WHAT IS ASKED:
A – For each statement below, decide whether the passage on HIPAA audit preparation supports it, answering yes or no and quoting the deciding words of the passage: (i) The planned audits will likely begin in February 2012. (ii) Entities will be chosen for audit based on specific incidents. (iii) OCR chose on-site audits.
B – Answer these questions from the passage on HIPAA audit preparation:
(i) How many audits are planned?
(ii) Who will be the prime focus of the initial audit effort?
(iii) In what publication were Ms. McAndrew's statements reported?
C – Resume the passage on HIPAA audit preparation, picking up after its final sentence.

# START OF DOCUMENT PASSAGE

Covered entities and business associates need to be prepared and take stock of their HIPAA compliance. One hundred percent compliance can be an elusive goal, particularly in a short time frame. So, perhaps a more efficient way to prepare for the coming wave of audits it to look, at a minimum, for the low hanging fruit, such as: (i) having clear policies and procedures on topics such as access management, breach notification, discipline, passwords, managing portable data storage devices, distributing notices of privacy practices, and similar items, (ii) conducting and documenting training of workforce members, and (iii) ensuring appropriate agreements are in place with business associates and subcontractors.   

According to statements from Ms. McAndrew about the planned audits, as reported in Employer’s Guide to HIPAA Privacy Requirements, a Thomson Publication, and elsewhere:

  • The 150 planned audits will likely commence in February 2012, and be completed by the end of 2012.
  • Covered entities will be the prime focus of this initial audit effort, however, the agency expects to also audit business associates.
  • The decision of what entities to audit will not be based on specific incidents, but on an objective process aimed to learn what are the compliance challenges for the entire industry. 
  • OCR decided to take a traditional approach to auditing – that is, on-site audits.
  • The audits are not part of the agency’s enforcement function, but certainly could lead to enforcement based on the audit findings.

# END OF DOCUMENT PASSAGE
# START OF RECORDED DATA

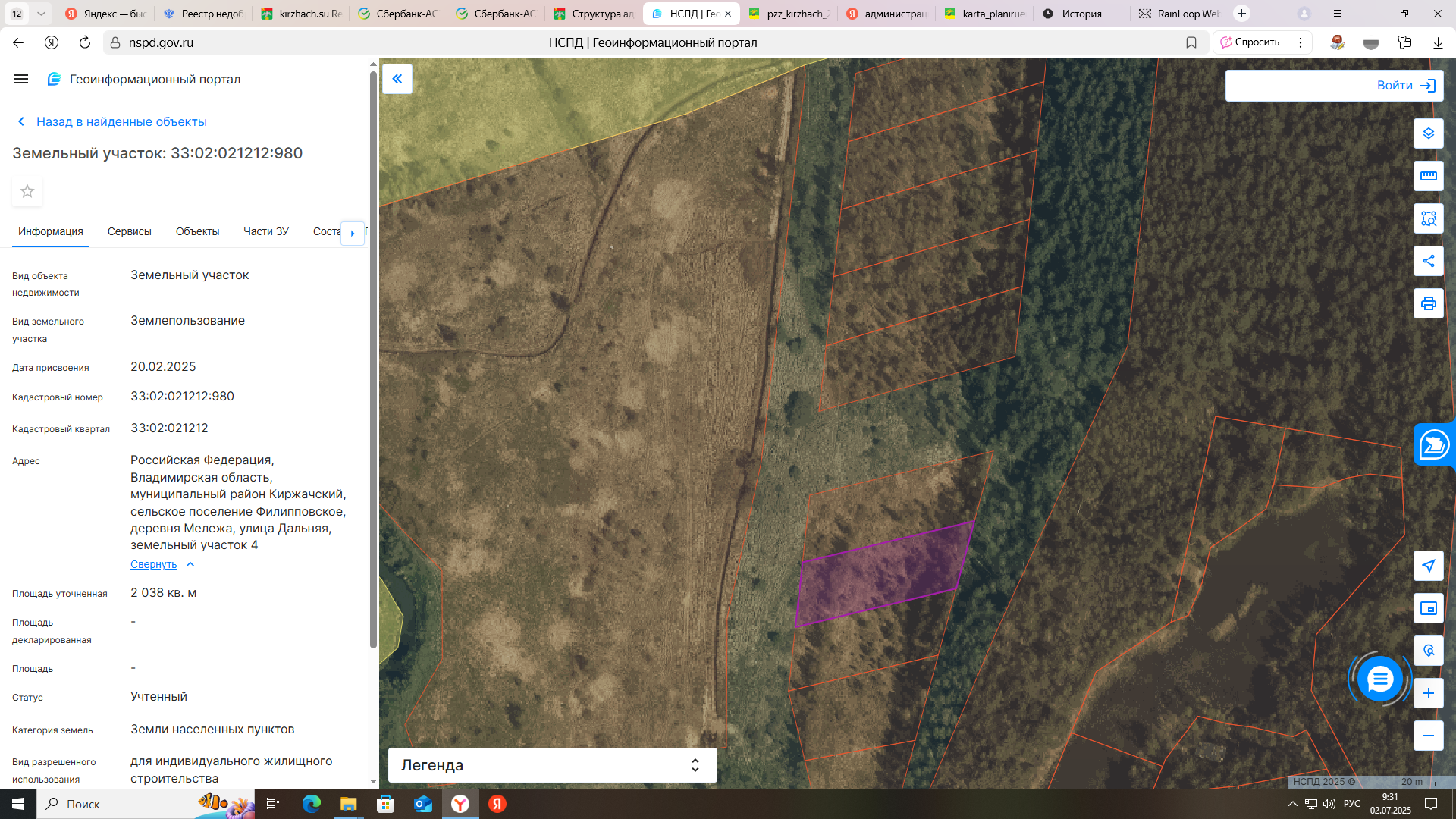Viewport: 1456px width, 819px height.
Task: Open the chat assistant bubble
Action: click(1379, 679)
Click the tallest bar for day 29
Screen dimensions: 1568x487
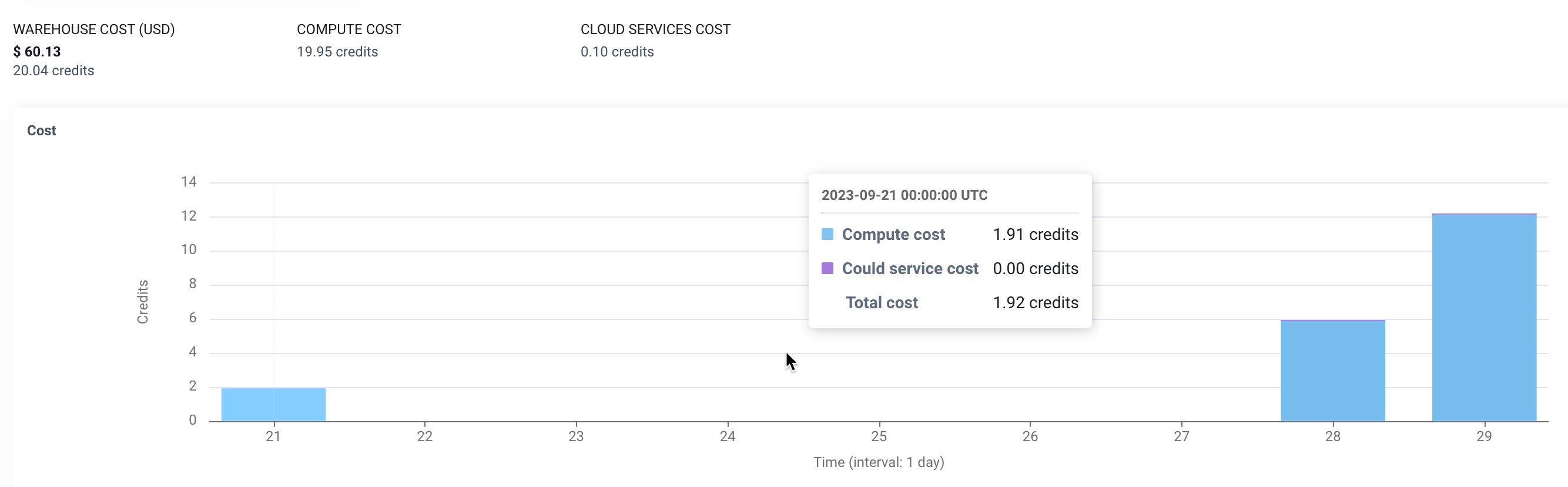click(x=1483, y=317)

# END OF RECORDED DATA

ANSWERS TO THE PROBLEMS:
A –
(i) Yes: "The 150 planned audits will likely commence in February 2012"
(ii) No: "will not be based on specific incidents"
(iii) Yes: "OCR decided to take a traditional approach to auditing – that is, on-site audits."

B –
(i) 150
(ii) Covered entities
(iii) Employer's Guide to HIPAA Privacy Requirements, a Thomson Publication

C –
  • Audits likely will incorporate recommendations of HHS’ Office of Inspector General
  • OCR will (i) provide advance notice of the audit; (ii) seek documentation well in advance of coming on-site, and (iii) provide an opportunity for the covered entity or business associate to comment on audit findings.
  • While audit findings will be made public, the agency likely will aggregate the audit findings before making them public.

On-site visits, to be performed by KPMG LLP, the contractor selected to design and perform the audits, will involve, among other things:

  • interviewing leadership, particuluarly those charged with privacy compliance,
  • examining physical features and operations,
  • assessing consistency of process to policy, and
  • observation of compliance with regulatory requirements.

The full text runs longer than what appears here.